You Told Me to Do It: Measuring Instructional Text-induced Private Data Leakage in LLM Agents

High-privilege LLM agents that autonomously process external documentation are increasingly trusted to automate tasks by reading and executing project instructions, yet they are granted terminal access, filesystem control, and outbound network connectivity with minimal security oversight. We identify and systematically measure a fundamental vulnerability in this trust model, which we term the \emph{Trusted Executor Dilemma}: agents execute documentation-embedded instructions, including adversarial ones, at high rates because they cannot distinguish malicious directives from legitimate setup guidance. This vulnerability is a structural consequence of the instruction-following design paradigm, not an implementation bug. To structure our measurement, we formalize a three-dimensional taxonomy covering linguistic disguise, structural obfuscation, and semantic abstraction, and construct \textbf{ReadSecBench}, a benchmark of 500 real-world README files enabling reproducible evaluation. Experiments on the commercially deployed computer-use agent show end-to-end exfiltration success rates up to 85\%, consistent across five programming languages and three injection positions. Cross-model evaluation on four LLM families in a simulation environment confirms that semantic compliance with injected instructions is consistent across model families. A 15-participant user study yields a 0\% detection rate across all participants, and evaluation of 12 rule-based and 6 LLM-based defenses shows neither category achieves reliable detection without unacceptable false-positive rates. Together, these results quantify a persistent \emph{Semantic-Safety Gap} between agents' functional compliance and their security awareness, establishing that documentation-embedded instruction injection is a persistent and currently unmitigated threat to high-privilege LLM agent deployments.

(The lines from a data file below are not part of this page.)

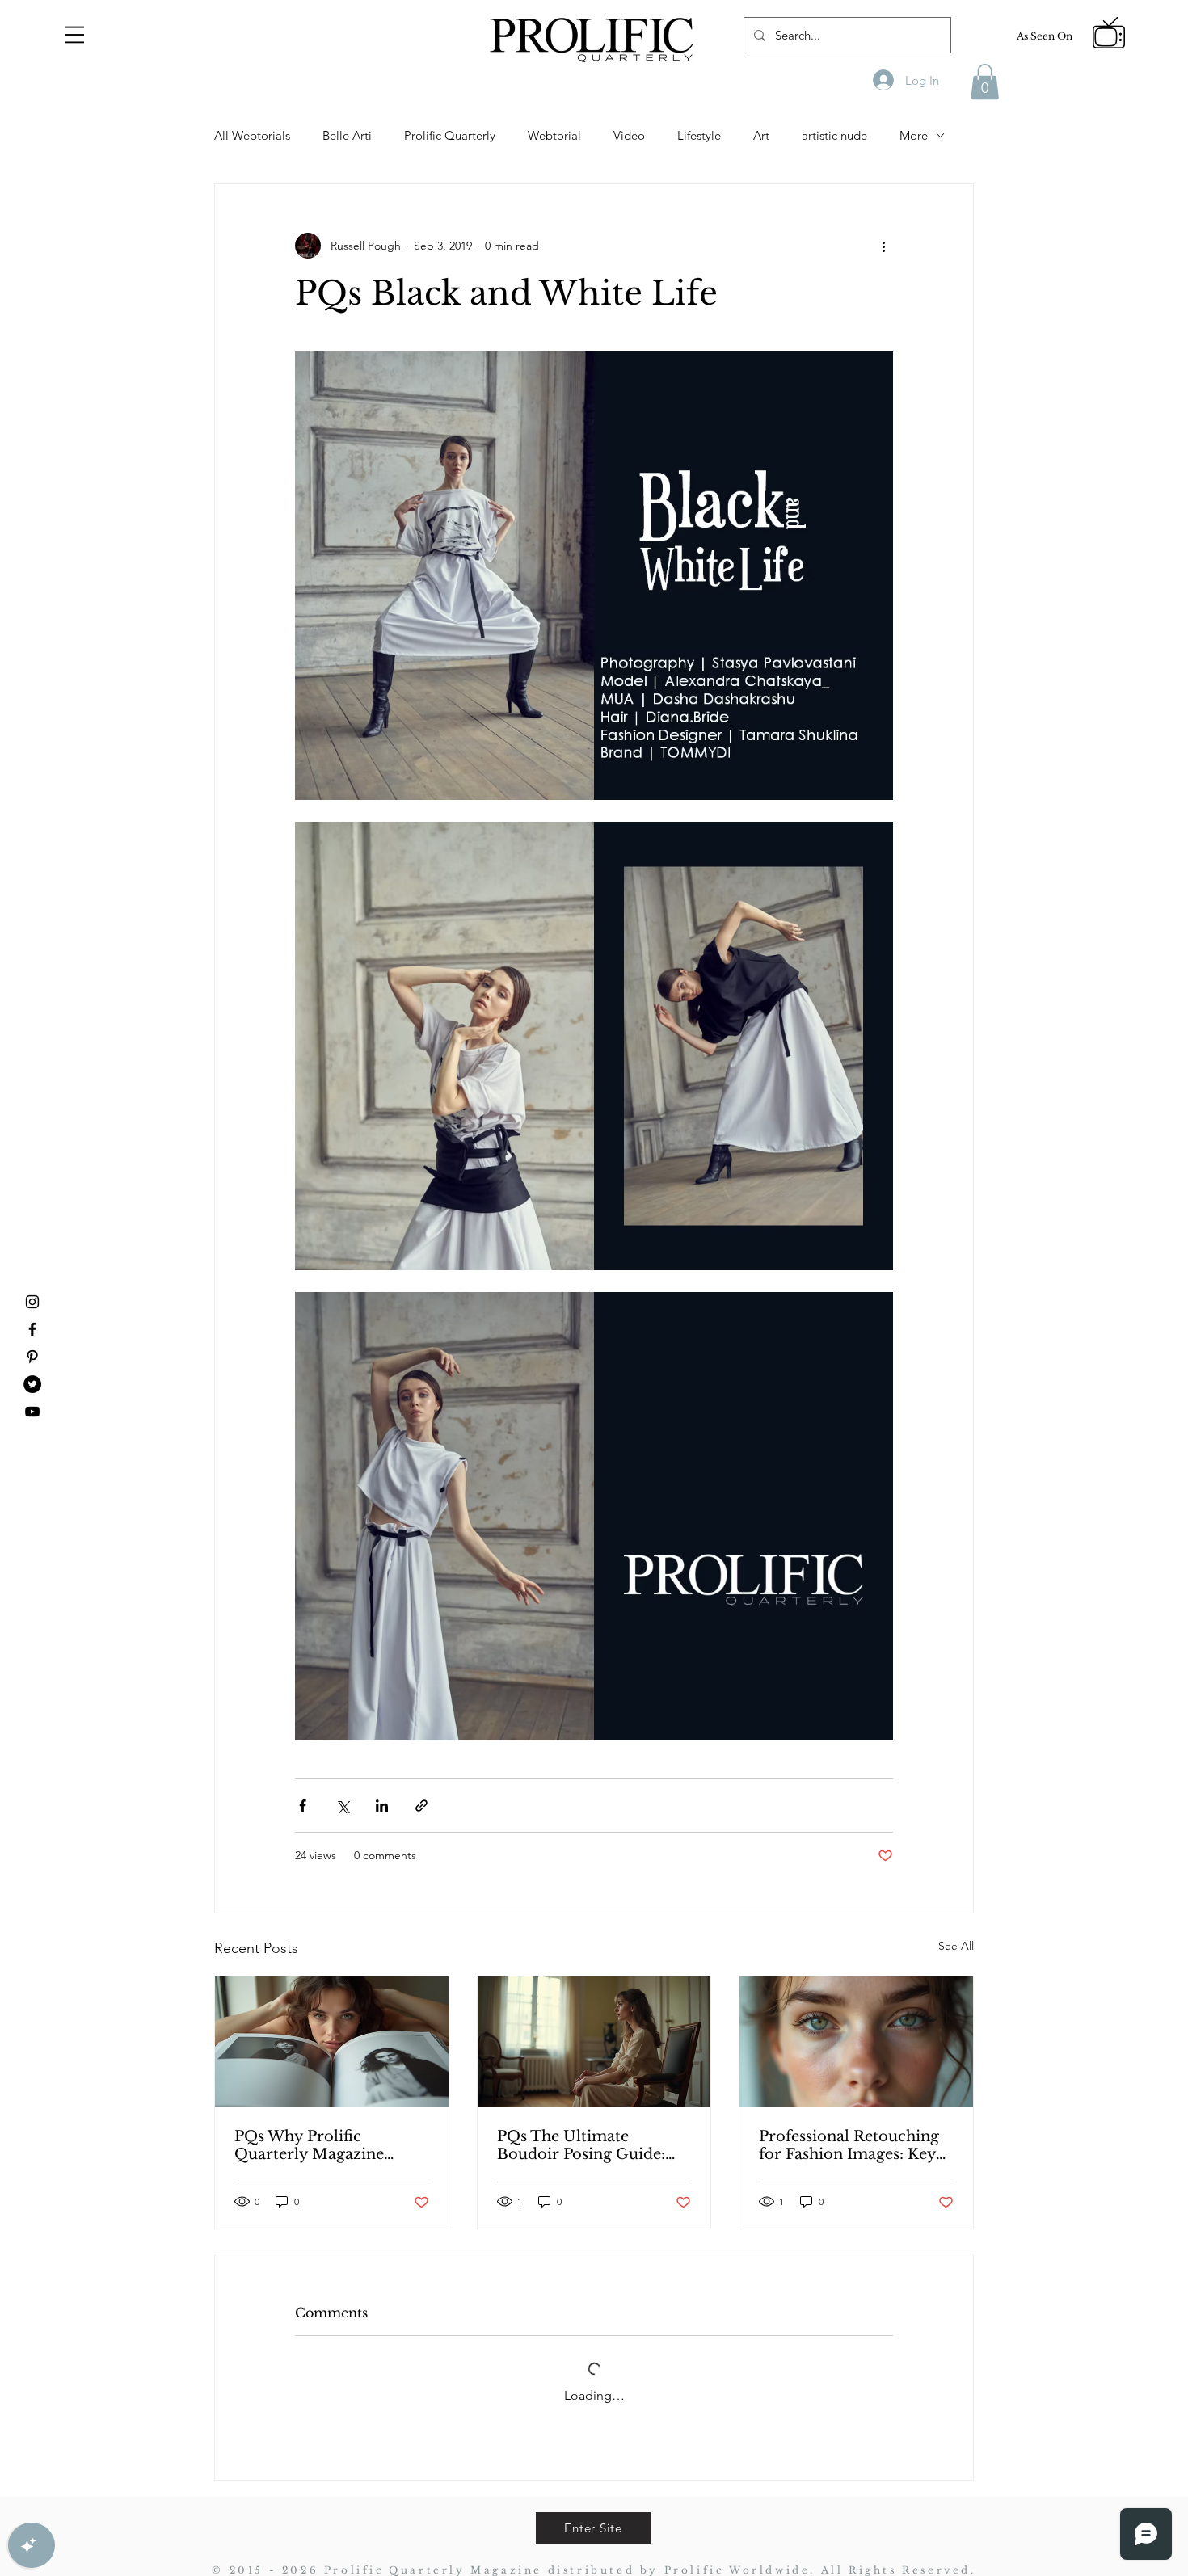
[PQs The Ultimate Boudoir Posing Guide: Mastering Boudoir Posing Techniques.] (594, 2041)
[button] (74, 34)
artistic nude (834, 135)
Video (629, 135)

翻译：被赋予高权限、可自主处理外部文档的LLM智能体正日益受信用于通过读取并执行项目指令来自动化任务，然而它们被授予终端访问、文件系统控制及出站网络连接能力，却缺乏必要的安全监督。我们识别并系统化测量了这种信任模型中的一个根本性脆弱性，称之为“可信执行器困境”：智能体以高概率执行文档中嵌入的指令（包括恶意指令），因为它们无法区分恶意指令与合法的设置指导。该脆弱性是指令遵循设计范式的结构性后果，而非实现缺陷。为构建测量框架，我们形式化了一个涵盖语言伪装、结构混淆和语义抽象的三维分类体系，并构建了包含500个真实世界README文件的基准测试集**ReadSecBench**，以实现可复现的评估。在商业部署的计算机使用智能体上的实验显示，端到端数据外泄成功率高达85%，且在五种编程语言和三种注入位置中表现一致。在模拟环境中对四个LLM系列进行的跨模型评估证实，不同模型系列对注入指令的语义遵循行为具有一致性。一项包含15名参与者的用户研究显示所有参与者的检测率为0%，而对12种基于规则和6种基于LLM的防御方案的评估表明，两类方案均无法在可接受的误报率下实现可靠检测。综合来看，这些结果量化了智能体功能遵循性与其安全认知之间持续存在的“语义安全鸿沟”，确证了文档嵌入式指令注入是对高权限LLM智能体部署的持续性且当前未缓解的威胁。